____ PASSAGE SHOWN

It took me awhile to get in front of a keyboard today.  I'm still putting up the same obstacles between me and my writing.  A blank page forces me to come face-to-face with my potential and I sit and stare, like I'm waiting for a divine strike of inspiration. The thought of perfection paralyzes my hands and mind. The reality is that I just have to endure the pain if I want to be a professional writer.

I watched an interview with David Foster Wallace in an attempt to lure inspiration from the depths of my consciousness.  It still saddens me that a man with so much intellect and insight into the human condition took his life.  It saddens me to think about what else he could've contributed to the progress of humanity.

In the interview they spoke about the allure of drugs and entertainment and how they both provided a certain escape.  DFW linked these concepts to the ideology of self-gratification that pervades U.S. culture, where this hedonistic pleasure-center is constantly fed.  He touched on class as part of the problem as it is the privileged graduates holding Masters and Bachelors degrees that have the ability and affinity to engage in higher culture, while the uneducated are trapped in a cyclical poverty.  Let's face it - the endurance and focus necessary to read stuff like Infinite Jest is going to lose 9 times out of 10, even in educated circles.  The trick seems to be to expedite the transmission of self-developmental content in an engaging, inexpensive, and for lack of a better word, subversive manner.

A fulfilling life requires effort, discipline and thoughtful action, which are all products of self-development.  The problem is that mainstream media undermines all of these.  The passive satisfaction of our thoughts and desires renders the active life a laborious endeavor, devaluing the fulfilling process of work in favor of comfortable stupefaction.  Work has been an adversary to humans for millennia, but its stigma has grown exponentially since the dawn of the industrial age.

What would the argument for a life of fulfillment rather than comfort look like?  The Aristotelean aim was towards a happiness made possible by virtues like temperance, courage, friendship, honesty, etc.  The world we live in now subverts these virtues in the name of capitalistic enterprise; which means that our current system of values stands in opposition to our actualization of happiness and fulfillment.  We are given instruments enabling passive unhappiness and we are told that we are lazy, ungrateful leeches on the society.  MAYBE if we were given empowering tools rather than those determined by economic and capitalistic ends, we would be a more effective generation!  

This mostly sounds like entitled wishful thinking, but it's important for me to hash out these concepts.  Self-development is critical for lasting happiness and we live in a culture that undermines it around every corner.  Happiness and fulfillment require effort, discipline, and thoughtful action, which means that if want better lives, we need to make a concerted, focused effort on improving ourselves.

________

SHORT PROBLEM 1 – Rewrite the passage from "It took me awhile" up to and including "progress of humanity.", renaming "inspiration" to "motivation".
SHORT PROBLEM 2 – Collect every line of the entries that contains the word "Toggle".
The passage and the entries come from different sources.

____ RECORD EXCERPTS

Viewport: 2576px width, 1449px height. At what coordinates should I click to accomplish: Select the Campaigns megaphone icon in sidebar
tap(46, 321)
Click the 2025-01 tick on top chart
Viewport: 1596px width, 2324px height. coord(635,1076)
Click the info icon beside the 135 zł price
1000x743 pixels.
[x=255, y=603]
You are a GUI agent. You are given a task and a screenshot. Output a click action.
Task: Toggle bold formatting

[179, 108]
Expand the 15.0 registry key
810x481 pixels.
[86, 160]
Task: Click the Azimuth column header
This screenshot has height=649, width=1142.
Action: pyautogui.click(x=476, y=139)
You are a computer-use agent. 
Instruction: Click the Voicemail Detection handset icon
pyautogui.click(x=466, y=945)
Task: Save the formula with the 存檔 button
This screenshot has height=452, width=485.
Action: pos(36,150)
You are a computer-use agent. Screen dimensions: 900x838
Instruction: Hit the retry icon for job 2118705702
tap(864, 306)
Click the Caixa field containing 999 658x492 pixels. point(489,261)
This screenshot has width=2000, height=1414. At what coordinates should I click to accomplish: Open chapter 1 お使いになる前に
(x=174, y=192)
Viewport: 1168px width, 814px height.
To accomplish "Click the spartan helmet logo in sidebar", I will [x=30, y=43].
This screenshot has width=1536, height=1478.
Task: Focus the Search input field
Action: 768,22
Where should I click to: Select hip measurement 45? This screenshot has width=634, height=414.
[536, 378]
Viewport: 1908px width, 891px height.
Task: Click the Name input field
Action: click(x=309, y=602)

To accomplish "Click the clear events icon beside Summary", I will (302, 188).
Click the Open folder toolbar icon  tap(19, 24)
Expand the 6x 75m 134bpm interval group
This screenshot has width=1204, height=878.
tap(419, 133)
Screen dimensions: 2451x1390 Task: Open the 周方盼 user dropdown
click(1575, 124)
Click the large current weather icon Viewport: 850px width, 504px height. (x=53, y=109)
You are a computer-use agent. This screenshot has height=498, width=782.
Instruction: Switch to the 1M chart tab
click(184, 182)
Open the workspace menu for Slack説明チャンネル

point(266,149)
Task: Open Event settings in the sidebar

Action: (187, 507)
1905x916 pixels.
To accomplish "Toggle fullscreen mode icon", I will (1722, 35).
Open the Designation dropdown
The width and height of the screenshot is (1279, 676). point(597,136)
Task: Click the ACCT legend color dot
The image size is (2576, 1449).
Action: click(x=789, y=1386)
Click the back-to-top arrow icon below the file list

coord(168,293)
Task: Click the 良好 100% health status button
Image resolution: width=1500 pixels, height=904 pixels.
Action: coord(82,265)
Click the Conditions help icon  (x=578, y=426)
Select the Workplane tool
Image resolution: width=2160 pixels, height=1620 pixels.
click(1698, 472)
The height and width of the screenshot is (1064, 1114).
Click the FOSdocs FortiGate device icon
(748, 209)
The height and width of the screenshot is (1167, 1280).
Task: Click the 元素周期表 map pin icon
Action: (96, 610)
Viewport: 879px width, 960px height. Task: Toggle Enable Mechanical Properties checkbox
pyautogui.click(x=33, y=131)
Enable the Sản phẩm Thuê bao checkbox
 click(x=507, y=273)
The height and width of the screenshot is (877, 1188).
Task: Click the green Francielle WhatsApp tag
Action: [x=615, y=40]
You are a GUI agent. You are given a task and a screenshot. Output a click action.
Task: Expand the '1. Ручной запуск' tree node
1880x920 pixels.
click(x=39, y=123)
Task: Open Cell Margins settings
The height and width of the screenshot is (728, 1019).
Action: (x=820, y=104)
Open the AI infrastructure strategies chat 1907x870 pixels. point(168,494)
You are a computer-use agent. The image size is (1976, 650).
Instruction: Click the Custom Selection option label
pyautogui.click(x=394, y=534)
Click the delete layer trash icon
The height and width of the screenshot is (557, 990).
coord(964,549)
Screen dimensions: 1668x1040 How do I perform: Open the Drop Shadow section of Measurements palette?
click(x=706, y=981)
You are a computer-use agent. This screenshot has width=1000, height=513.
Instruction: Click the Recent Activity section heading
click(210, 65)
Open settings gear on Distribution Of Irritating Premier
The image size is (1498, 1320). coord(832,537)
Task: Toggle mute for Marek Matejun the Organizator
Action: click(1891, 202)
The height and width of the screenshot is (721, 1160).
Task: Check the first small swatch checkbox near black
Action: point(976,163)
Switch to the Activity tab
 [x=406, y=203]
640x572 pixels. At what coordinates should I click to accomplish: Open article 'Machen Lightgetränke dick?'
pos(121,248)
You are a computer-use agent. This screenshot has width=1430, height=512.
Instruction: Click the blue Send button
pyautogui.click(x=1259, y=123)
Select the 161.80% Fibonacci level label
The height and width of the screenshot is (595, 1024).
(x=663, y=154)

________

CORRECT ANSWER 1 –
It took me awhile to get in front of a keyboard today.  I'm still putting up the same obstacles between me and my writing.  A blank page forces me to come face-to-face with my potential and I sit and stare, like I'm waiting for a divine strike of motivation. The thought of perfection paralyzes my hands and mind. The reality is that I just have to endure the pain if I want to be a professional writer.

I watched an interview with David Foster Wallace in an attempt to lure motivation from the depths of my consciousness.  It still saddens me that a man with so much intellect and insight into the human condition took his life.  It saddens me to think about what else he could've contributed to the progress of humanity.

CORRECT ANSWER 2 –
Task: Toggle bold formatting
To accomplish "Toggle fullscreen mode icon", I will (1722, 35).
Viewport: 879px width, 960px height. Task: Toggle Enable Mechanical Properties checkbox
Task: Toggle mute for Marek Matejun the Organizator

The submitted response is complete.